● PROBLEM DETAILS: Copy out the entries that begin at the line containing "Site de compostage" and stop after the line containing "La loi ELAN (EDF et ENEDIS) (121, 713)", reproducing each one character for character.

● SUPPLIED RECORDS:
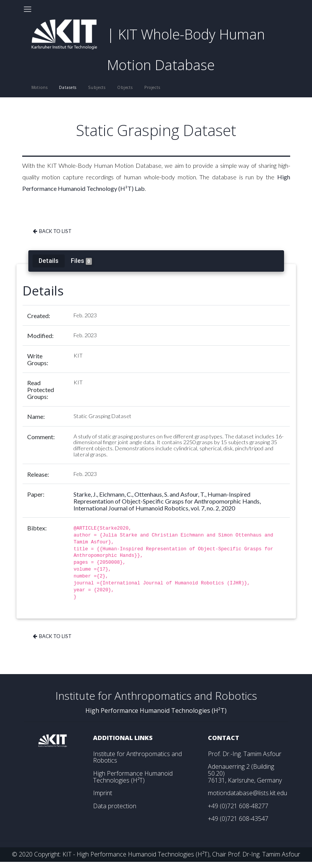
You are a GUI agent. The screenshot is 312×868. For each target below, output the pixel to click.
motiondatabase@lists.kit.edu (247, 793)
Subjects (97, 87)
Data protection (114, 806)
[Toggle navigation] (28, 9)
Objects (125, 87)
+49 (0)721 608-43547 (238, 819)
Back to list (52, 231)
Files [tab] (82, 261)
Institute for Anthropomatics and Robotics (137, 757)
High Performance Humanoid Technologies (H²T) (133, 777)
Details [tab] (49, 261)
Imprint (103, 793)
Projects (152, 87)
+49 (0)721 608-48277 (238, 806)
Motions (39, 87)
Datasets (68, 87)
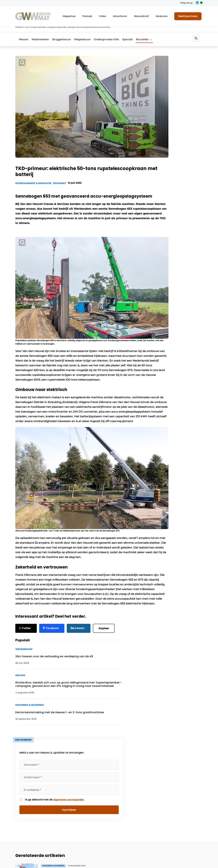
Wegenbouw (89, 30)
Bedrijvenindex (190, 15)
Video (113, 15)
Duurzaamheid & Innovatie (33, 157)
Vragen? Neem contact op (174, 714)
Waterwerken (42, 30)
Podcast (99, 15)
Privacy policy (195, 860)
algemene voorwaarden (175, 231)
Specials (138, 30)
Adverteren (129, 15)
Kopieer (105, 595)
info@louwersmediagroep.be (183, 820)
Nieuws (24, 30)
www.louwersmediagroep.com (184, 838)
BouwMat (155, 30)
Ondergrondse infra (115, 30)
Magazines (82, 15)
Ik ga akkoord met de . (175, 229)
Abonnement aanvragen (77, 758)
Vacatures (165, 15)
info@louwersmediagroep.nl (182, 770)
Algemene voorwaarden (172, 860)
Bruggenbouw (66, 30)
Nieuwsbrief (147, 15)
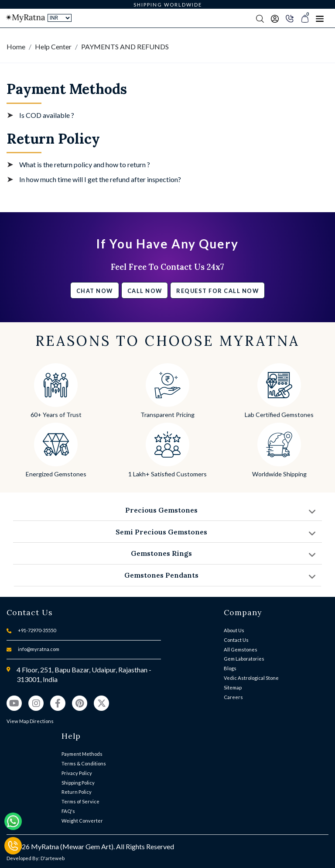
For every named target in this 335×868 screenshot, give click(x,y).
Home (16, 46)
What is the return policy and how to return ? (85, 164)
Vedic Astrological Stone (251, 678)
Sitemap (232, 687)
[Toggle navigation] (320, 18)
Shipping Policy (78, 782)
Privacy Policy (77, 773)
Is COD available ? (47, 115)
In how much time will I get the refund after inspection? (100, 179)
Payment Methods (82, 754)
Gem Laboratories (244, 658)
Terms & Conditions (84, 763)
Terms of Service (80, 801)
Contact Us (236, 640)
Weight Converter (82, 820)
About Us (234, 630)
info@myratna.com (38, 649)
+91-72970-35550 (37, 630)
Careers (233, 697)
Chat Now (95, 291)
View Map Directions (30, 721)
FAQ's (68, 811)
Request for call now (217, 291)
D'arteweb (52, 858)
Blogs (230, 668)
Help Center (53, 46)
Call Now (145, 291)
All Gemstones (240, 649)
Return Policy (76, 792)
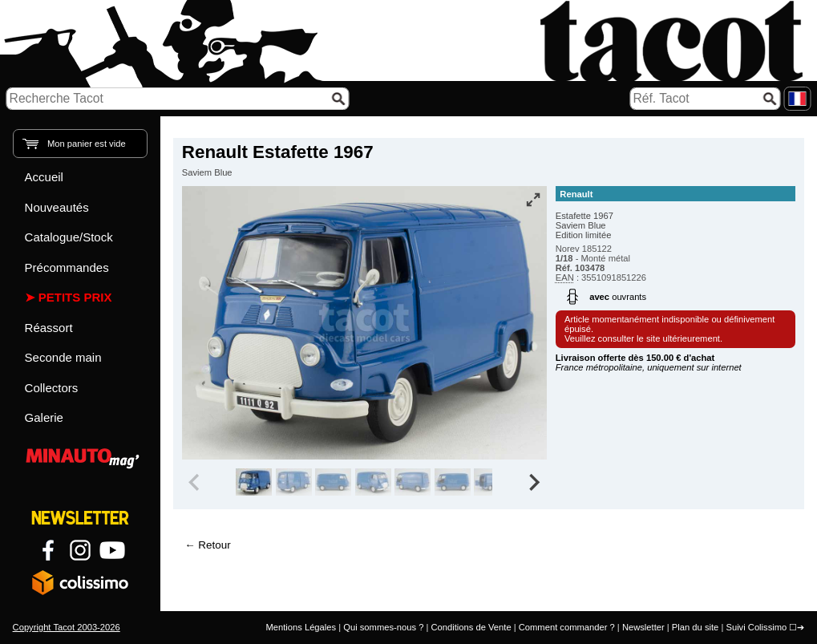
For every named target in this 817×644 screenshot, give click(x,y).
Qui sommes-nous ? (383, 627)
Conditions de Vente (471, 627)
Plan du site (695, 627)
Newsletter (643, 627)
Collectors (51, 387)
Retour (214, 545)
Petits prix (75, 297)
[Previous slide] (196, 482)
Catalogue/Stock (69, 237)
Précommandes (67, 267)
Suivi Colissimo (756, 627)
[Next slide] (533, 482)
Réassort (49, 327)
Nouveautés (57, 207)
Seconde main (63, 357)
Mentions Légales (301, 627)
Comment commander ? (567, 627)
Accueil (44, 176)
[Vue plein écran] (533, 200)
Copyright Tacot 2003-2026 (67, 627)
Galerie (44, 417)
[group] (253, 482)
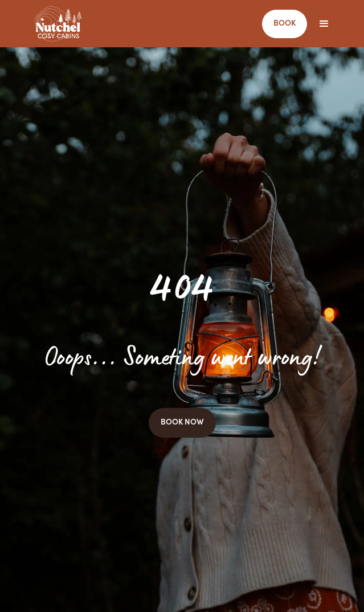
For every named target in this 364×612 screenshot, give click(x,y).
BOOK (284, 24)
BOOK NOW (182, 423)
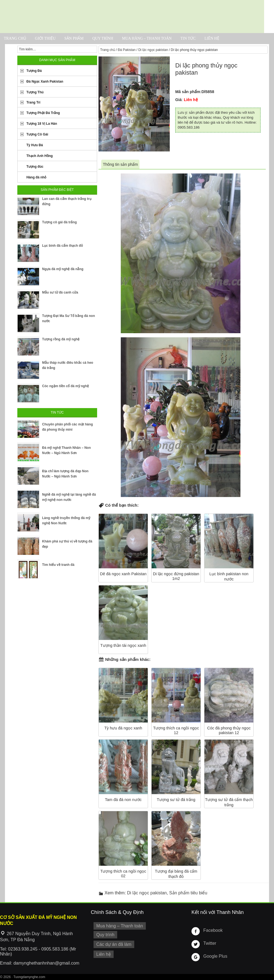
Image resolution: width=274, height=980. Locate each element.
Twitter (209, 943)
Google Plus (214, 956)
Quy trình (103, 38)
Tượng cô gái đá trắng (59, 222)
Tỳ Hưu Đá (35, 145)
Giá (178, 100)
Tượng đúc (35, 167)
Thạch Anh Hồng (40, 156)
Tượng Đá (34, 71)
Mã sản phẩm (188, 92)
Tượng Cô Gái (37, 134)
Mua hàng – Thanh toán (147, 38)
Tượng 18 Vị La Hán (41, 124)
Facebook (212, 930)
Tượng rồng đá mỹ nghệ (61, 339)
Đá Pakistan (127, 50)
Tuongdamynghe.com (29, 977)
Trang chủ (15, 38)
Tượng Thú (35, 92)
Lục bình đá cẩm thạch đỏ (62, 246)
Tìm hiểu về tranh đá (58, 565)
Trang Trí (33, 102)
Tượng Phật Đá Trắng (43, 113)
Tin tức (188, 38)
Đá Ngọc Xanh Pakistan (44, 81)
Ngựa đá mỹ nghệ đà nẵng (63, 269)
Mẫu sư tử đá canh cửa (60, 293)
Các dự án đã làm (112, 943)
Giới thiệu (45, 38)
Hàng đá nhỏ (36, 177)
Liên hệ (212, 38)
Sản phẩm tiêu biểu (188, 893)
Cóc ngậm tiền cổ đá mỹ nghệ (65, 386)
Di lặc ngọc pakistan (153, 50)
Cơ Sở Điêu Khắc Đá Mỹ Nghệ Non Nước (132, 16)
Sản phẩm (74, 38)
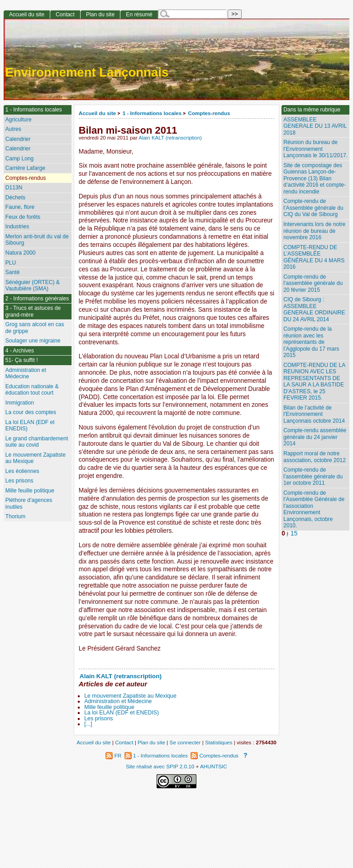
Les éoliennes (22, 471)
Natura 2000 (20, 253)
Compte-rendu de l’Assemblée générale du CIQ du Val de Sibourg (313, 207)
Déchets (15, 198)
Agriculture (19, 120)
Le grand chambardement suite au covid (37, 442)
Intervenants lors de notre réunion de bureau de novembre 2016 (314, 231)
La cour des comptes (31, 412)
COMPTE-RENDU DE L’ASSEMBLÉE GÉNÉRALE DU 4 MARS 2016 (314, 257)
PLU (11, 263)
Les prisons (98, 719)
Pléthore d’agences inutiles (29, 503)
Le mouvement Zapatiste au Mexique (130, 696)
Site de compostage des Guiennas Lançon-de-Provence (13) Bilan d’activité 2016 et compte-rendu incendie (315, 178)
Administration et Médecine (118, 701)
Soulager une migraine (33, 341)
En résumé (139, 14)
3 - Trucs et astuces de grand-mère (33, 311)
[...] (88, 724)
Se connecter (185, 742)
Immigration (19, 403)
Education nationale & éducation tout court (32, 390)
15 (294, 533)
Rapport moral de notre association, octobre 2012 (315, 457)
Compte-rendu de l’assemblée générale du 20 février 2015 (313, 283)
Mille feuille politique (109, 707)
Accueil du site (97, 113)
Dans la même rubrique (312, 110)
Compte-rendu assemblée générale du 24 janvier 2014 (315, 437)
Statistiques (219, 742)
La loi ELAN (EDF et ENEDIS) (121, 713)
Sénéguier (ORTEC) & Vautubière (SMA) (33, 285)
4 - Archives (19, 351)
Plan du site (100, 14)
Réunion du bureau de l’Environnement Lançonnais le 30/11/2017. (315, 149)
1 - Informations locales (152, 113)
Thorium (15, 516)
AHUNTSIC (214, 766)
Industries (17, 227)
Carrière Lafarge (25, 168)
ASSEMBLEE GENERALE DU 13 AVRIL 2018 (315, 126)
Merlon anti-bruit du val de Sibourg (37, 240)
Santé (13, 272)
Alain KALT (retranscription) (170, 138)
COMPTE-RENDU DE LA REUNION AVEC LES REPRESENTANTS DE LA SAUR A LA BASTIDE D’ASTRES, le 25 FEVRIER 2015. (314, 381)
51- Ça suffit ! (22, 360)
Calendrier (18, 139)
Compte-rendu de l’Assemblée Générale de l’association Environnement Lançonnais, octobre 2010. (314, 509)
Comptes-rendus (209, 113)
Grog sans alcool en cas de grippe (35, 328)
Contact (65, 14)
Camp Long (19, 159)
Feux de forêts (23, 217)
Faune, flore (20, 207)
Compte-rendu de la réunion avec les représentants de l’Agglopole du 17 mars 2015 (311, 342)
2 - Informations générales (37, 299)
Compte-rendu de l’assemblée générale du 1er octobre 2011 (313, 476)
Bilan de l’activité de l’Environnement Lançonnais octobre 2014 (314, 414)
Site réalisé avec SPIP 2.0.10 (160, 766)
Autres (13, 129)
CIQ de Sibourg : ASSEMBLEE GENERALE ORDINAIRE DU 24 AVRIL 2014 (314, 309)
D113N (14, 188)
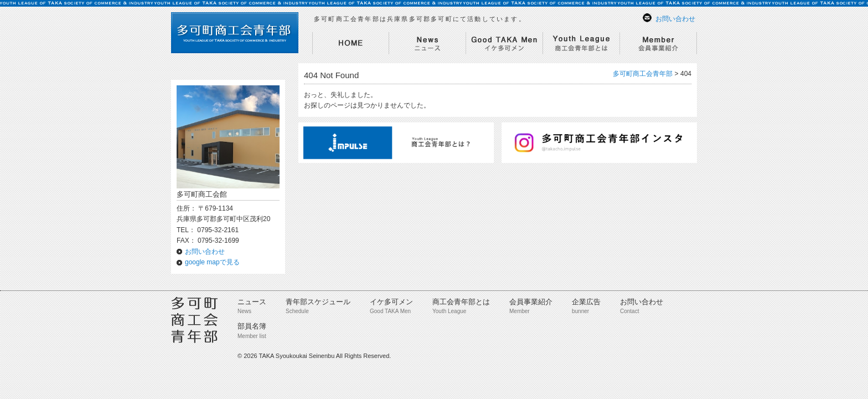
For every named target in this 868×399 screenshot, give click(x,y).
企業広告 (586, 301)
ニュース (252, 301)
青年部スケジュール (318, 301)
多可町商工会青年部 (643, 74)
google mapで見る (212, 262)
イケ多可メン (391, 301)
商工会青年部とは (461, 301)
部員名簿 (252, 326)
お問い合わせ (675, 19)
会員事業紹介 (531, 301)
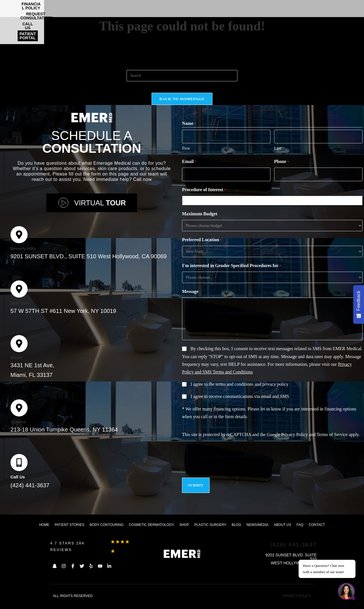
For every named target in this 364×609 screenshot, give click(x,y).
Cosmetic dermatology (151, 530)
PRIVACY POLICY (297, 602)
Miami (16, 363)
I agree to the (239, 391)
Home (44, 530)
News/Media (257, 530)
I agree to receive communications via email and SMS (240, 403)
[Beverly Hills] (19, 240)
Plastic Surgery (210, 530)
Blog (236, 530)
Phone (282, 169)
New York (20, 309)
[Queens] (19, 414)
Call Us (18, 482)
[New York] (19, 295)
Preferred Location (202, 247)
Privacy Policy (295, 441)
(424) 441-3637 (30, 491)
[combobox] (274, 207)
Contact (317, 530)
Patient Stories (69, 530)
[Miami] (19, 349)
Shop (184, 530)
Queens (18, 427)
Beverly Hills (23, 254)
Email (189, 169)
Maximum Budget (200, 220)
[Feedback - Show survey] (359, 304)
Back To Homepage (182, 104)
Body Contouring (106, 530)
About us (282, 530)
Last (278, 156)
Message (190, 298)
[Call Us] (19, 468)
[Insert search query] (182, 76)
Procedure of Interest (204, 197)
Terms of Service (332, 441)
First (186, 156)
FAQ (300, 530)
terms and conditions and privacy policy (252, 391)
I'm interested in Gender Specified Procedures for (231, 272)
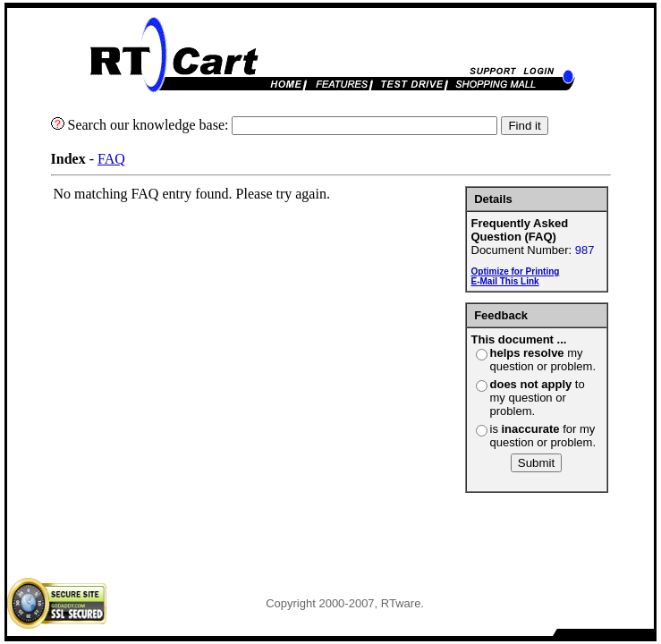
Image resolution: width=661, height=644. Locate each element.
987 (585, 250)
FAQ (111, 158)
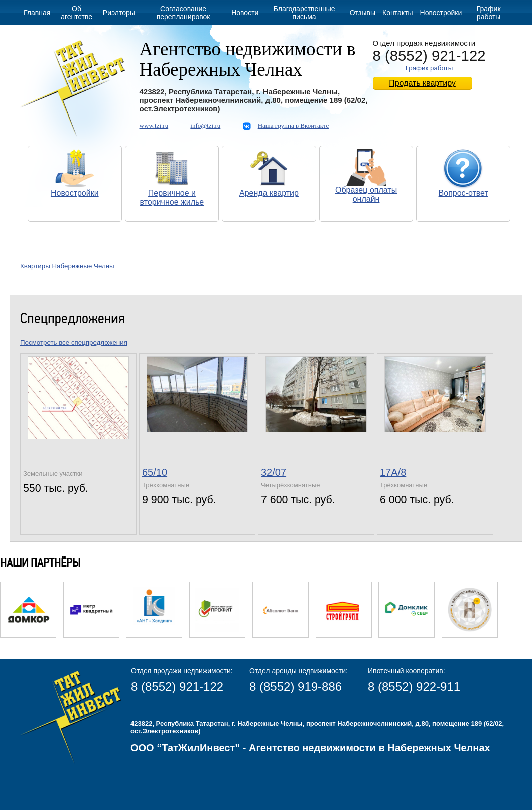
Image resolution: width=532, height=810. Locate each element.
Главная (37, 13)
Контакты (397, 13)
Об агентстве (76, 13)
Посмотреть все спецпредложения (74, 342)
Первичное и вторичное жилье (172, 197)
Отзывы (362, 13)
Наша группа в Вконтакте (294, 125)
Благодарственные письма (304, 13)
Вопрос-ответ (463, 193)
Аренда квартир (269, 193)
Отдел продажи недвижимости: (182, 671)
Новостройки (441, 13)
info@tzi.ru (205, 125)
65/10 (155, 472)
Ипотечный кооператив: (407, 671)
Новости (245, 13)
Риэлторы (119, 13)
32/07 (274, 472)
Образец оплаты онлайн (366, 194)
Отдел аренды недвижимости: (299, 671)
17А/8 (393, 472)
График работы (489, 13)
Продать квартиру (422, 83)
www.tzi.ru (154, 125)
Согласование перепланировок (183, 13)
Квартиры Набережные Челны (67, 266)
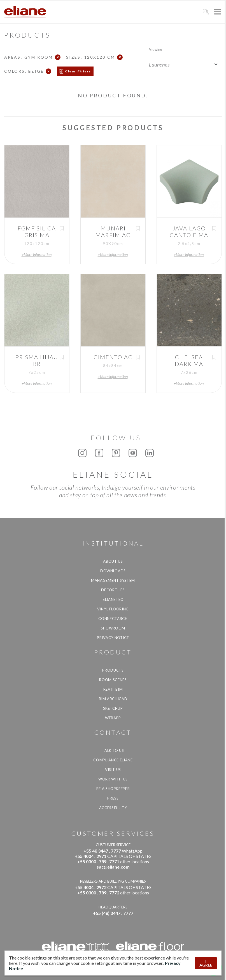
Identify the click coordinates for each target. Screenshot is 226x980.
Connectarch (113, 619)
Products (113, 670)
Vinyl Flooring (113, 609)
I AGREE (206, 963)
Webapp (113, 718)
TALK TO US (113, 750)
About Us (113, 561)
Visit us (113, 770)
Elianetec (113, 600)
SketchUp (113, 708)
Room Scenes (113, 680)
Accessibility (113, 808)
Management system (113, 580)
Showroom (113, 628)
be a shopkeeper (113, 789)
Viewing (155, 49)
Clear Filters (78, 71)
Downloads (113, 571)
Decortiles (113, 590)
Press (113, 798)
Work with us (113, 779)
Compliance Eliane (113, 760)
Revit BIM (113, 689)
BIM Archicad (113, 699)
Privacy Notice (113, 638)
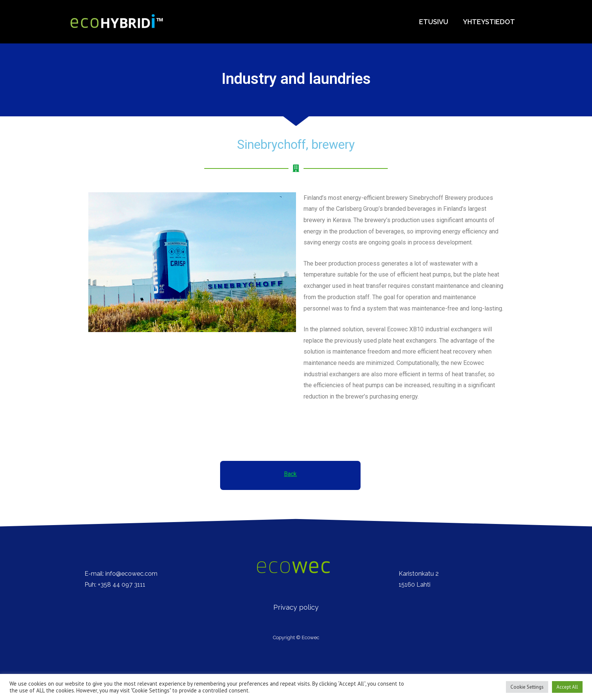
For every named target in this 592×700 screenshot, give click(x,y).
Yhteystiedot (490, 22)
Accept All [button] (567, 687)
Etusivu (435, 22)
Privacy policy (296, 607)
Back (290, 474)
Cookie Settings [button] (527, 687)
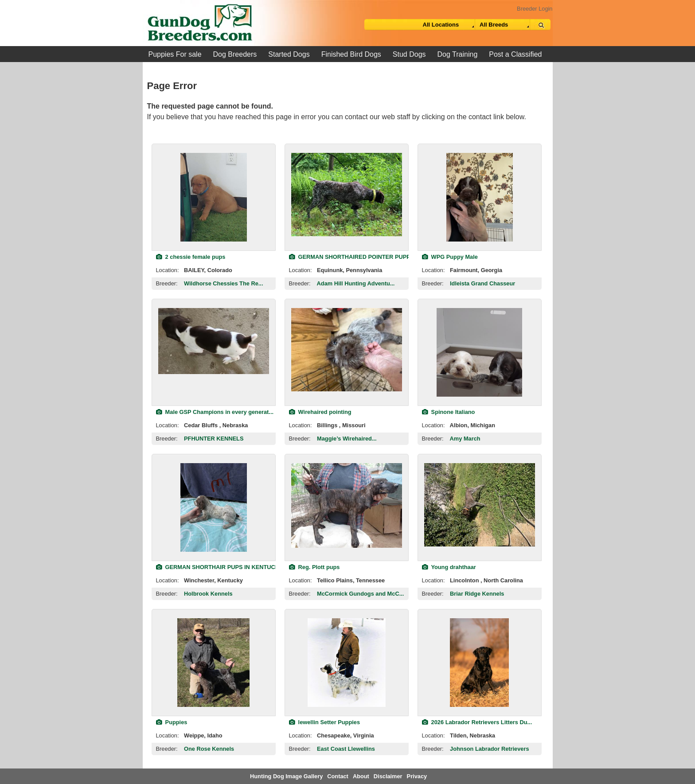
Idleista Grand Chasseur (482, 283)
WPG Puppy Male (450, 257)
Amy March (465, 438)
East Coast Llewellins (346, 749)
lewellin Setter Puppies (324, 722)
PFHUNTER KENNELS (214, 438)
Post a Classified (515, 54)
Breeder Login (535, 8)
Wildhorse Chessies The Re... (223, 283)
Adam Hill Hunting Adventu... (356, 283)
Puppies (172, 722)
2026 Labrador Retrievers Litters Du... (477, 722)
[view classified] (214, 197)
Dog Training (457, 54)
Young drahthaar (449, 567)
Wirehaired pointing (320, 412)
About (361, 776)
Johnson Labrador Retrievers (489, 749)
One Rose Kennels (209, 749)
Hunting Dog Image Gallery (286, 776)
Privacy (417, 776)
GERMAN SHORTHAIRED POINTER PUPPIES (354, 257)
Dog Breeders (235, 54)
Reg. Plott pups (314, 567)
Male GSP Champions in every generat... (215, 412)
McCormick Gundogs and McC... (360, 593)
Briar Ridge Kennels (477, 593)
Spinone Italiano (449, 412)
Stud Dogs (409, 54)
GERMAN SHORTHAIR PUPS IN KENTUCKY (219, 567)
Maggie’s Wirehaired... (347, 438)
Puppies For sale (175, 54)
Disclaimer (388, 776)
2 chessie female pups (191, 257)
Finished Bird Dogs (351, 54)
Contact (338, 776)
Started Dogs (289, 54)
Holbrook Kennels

● TASK RESPONSE:
Site de compostage des Guiennas Lançon-de-Provence (13) Bilan d’activité 2016 et compte-rendu incendie (315, 178)
Administration et Médecine (118, 701)
Soulager une migraine (33, 341)
En résumé (139, 14)
3 - Trucs et astuces de grand-mère (33, 311)
[...] (88, 724)
Se connecter (185, 742)
Immigration (19, 403)
Education nationale & éducation tout court (32, 390)
15 (294, 533)
Rapport moral de notre association, octobre 2012 (315, 457)
Compte-rendu de l’assemblée générale du 20 février 2015 (313, 283)
Mille feuille politique (109, 707)
Accueil du site (97, 113)
Dans la même rubrique (312, 110)
Compte-rendu assemblée générale du 24 janvier 2014 (315, 437)
Statistiques (219, 742)
La loi ELAN (EDF et ENEDIS) (121, 713)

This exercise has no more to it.